OPINION
KRAUSE, Circuit Judge.
Lamonica Cross appeals from the District Court’s order granting summary judgment on her Title VII claim for failure to promote based on race and gender. We will affirm because the record amply supports the District Court’s grant of summary judgment.
I.
Background
Cross began working for the New Jersey Department of Criminal Justice (“DCJ”) in August 2000. In 2009, Cross applied for a promotion to the position of Sergeant-State Investigator. A total of ninety-six candidates applied for a single opening. The selection process consisted of four phases: a review of the applicants’ credentials and any recommendations by their Lieutenants; a written interview; a panel interview conducted by Deputy Chiefs and Deputy Attorneys General; and an executive interview conducted by senior and executive staff. Cross passed the first and the second phases but did not move past the third. Only nineteen applicants advanced to the executive interview phase, including one African-American female.

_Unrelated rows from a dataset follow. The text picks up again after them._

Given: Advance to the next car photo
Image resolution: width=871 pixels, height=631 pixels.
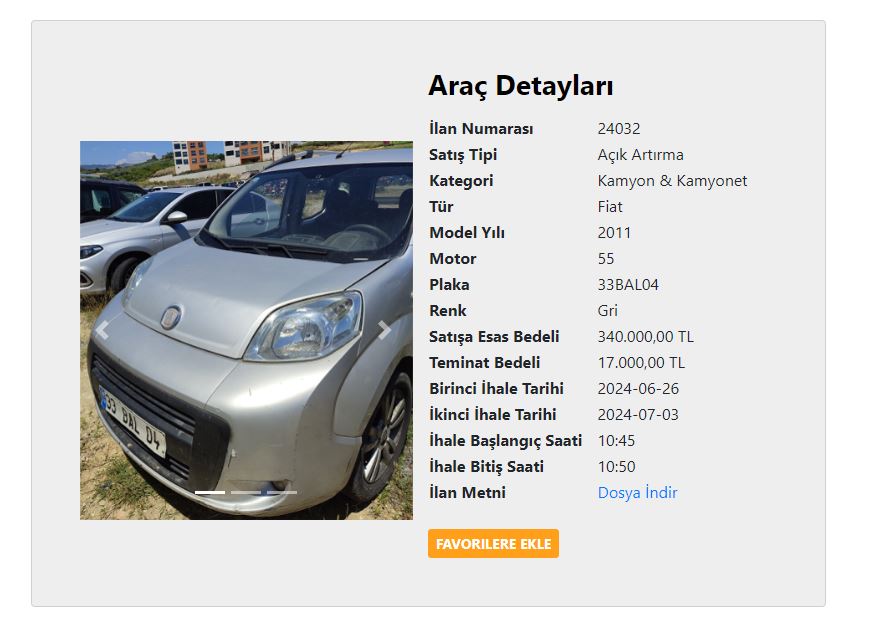Looking at the screenshot, I should 384,330.
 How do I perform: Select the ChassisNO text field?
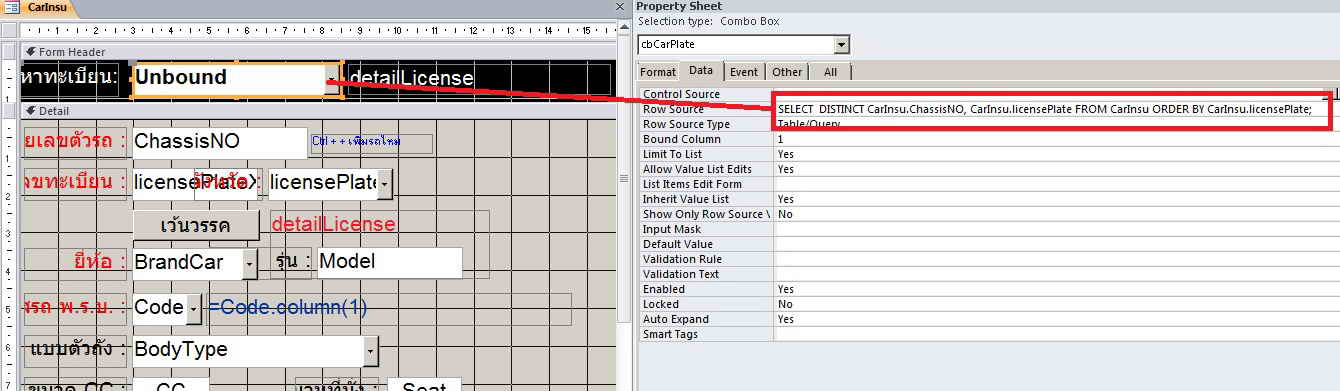pyautogui.click(x=220, y=142)
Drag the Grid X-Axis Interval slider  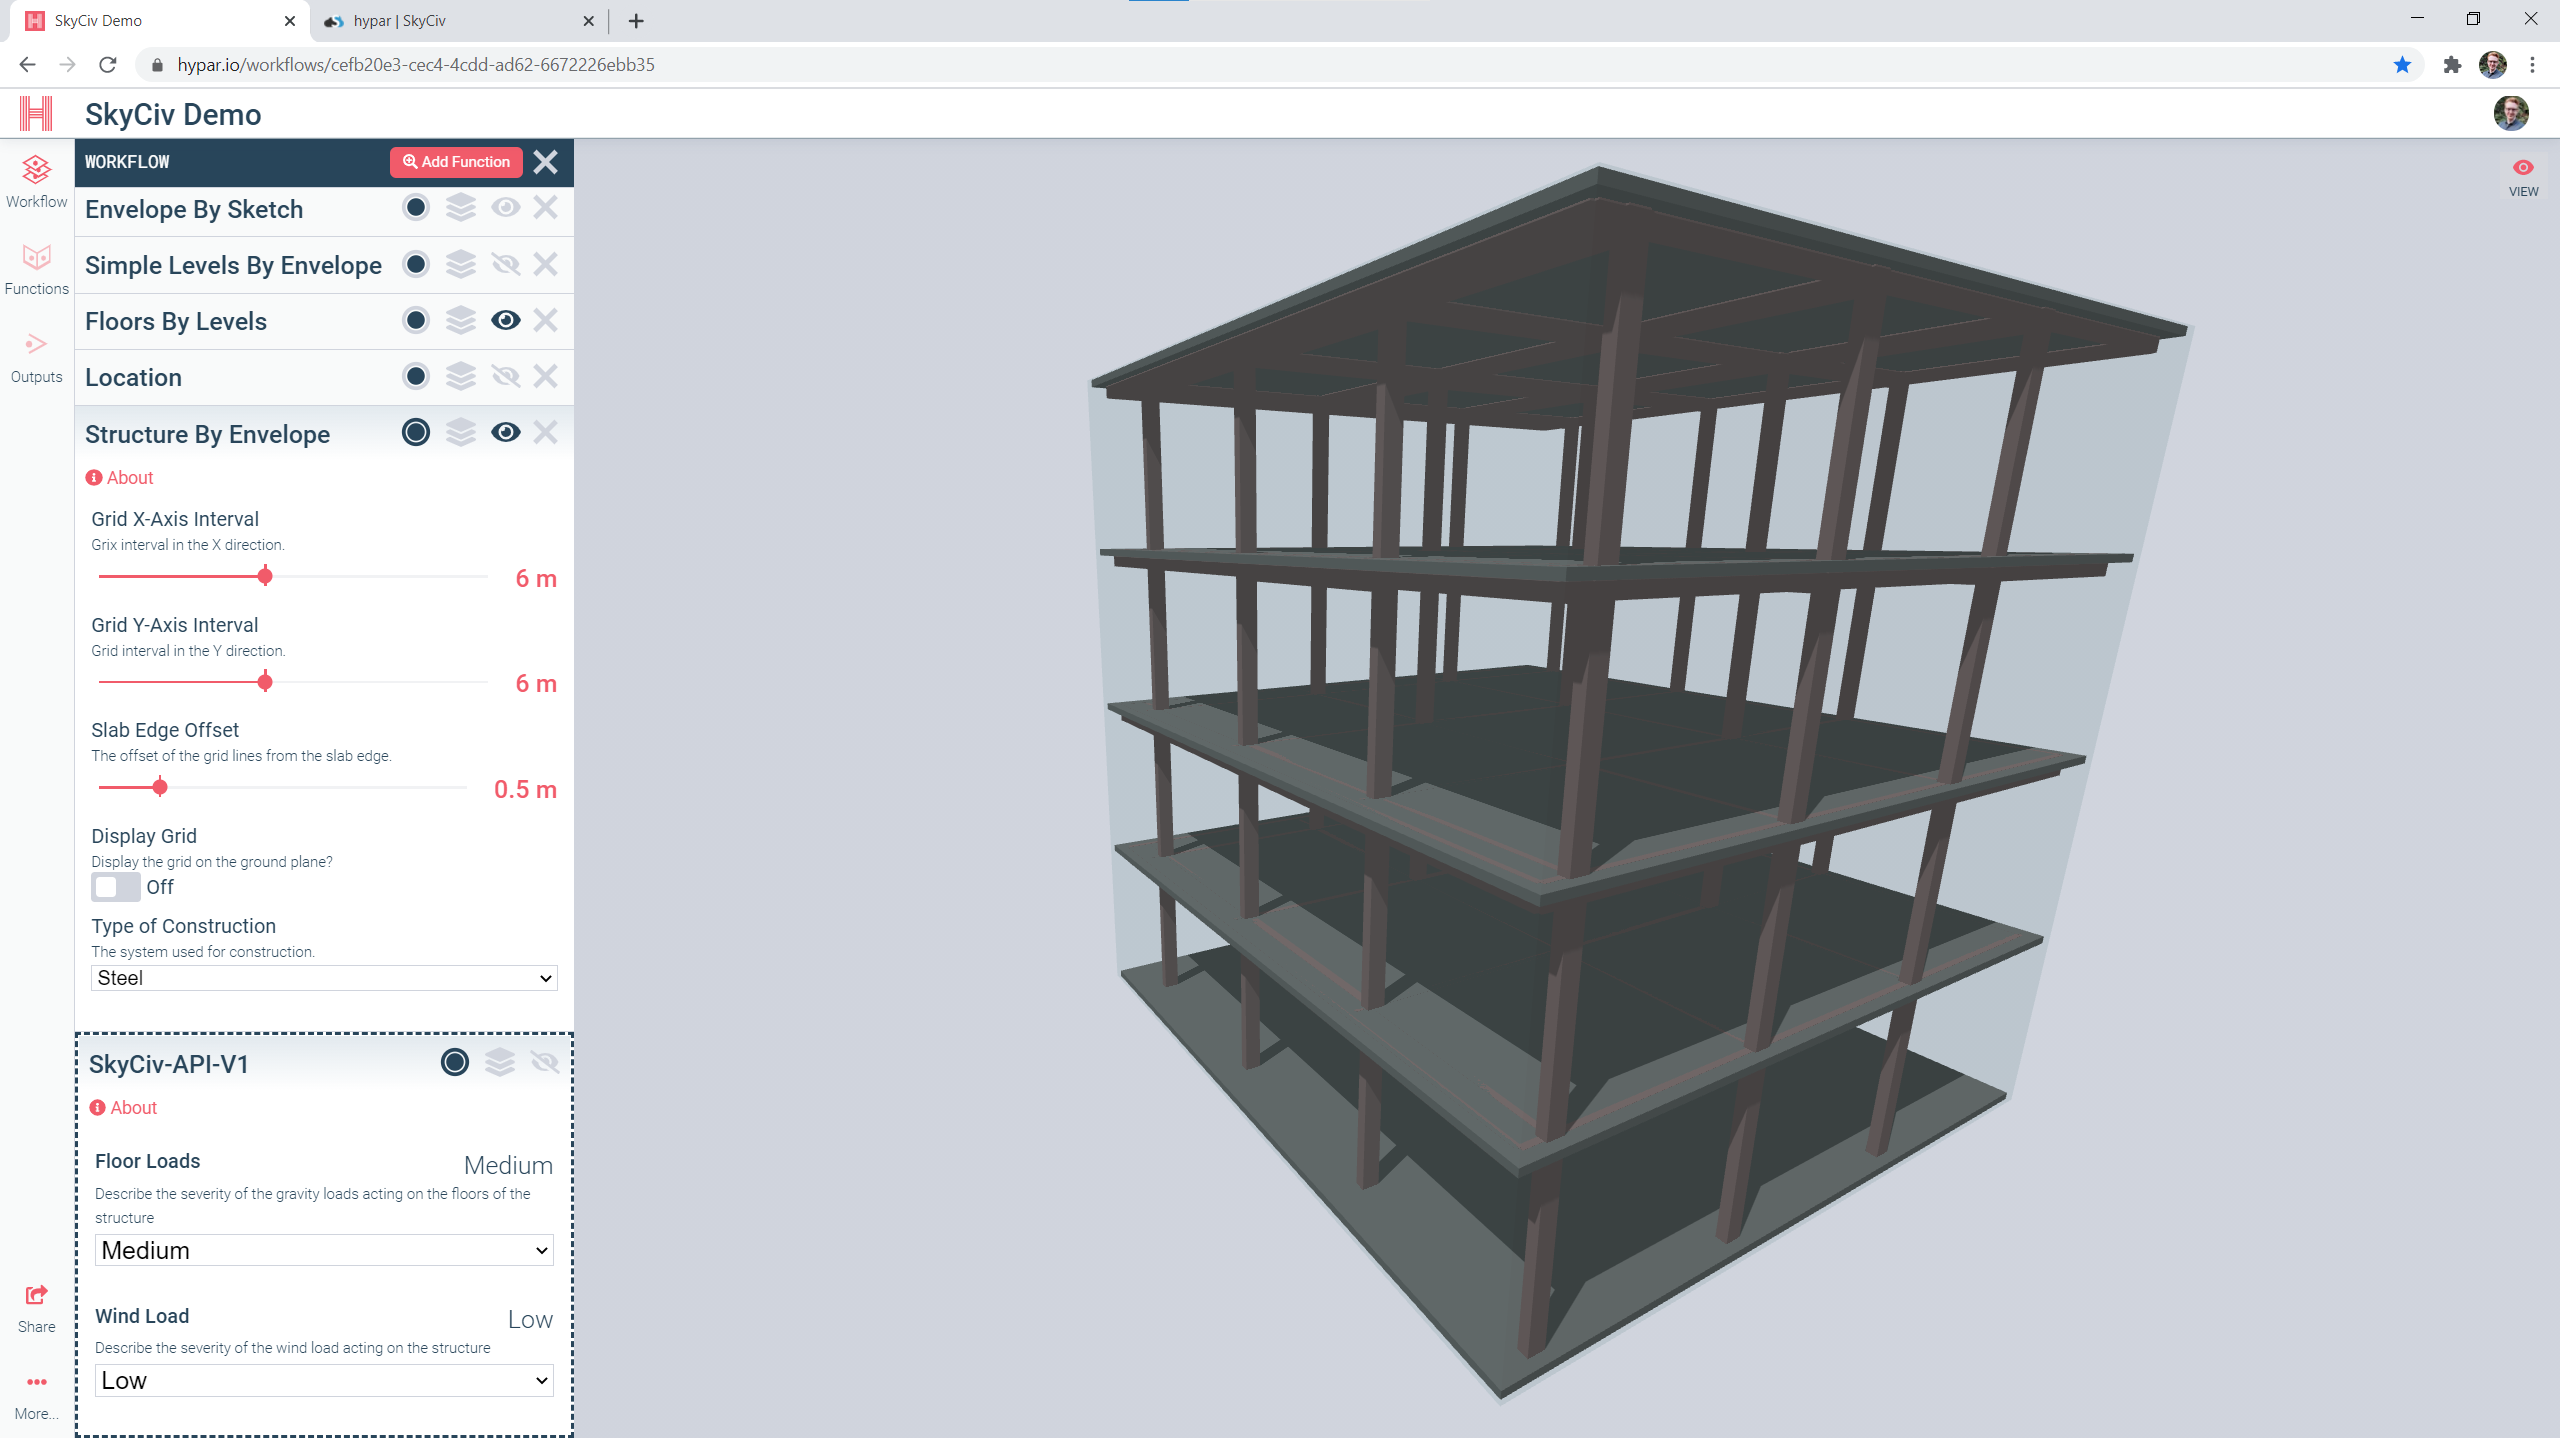click(264, 575)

After the selection process ended,.Cross filed a complaint with the New Jersey Office of Equal Employment Opportunity (“Office of EEO”), alleging discrimination based on race and gender. The Office of EEO deemed her allegations unsubstantiated, and Cross filed this lawsuit. DCJ moved for summary judgment, which the District Court granted on May 14, 2014. The District Court did not address whether Cross could make a
prima facie
case of discrimination because DCJ articulated a legitimate, nondiScriminatory reason for not promoting Cross — that she had performed poorly during her panel interview — and Cross did not show that reason was pretextual. Cross filed a timely appeal.
II.
Discussion
The District Court had jurisdiction pursuant to 28 U.S.C. § 1331, and we have jurisdiction under 28 U.S.C. § 1291. “[0]ur review of a grant of summary judgment is plenary, and in making that review we use the same standard as a district court: whether there are genuine issues of material fact precluding entry of summary judgment.”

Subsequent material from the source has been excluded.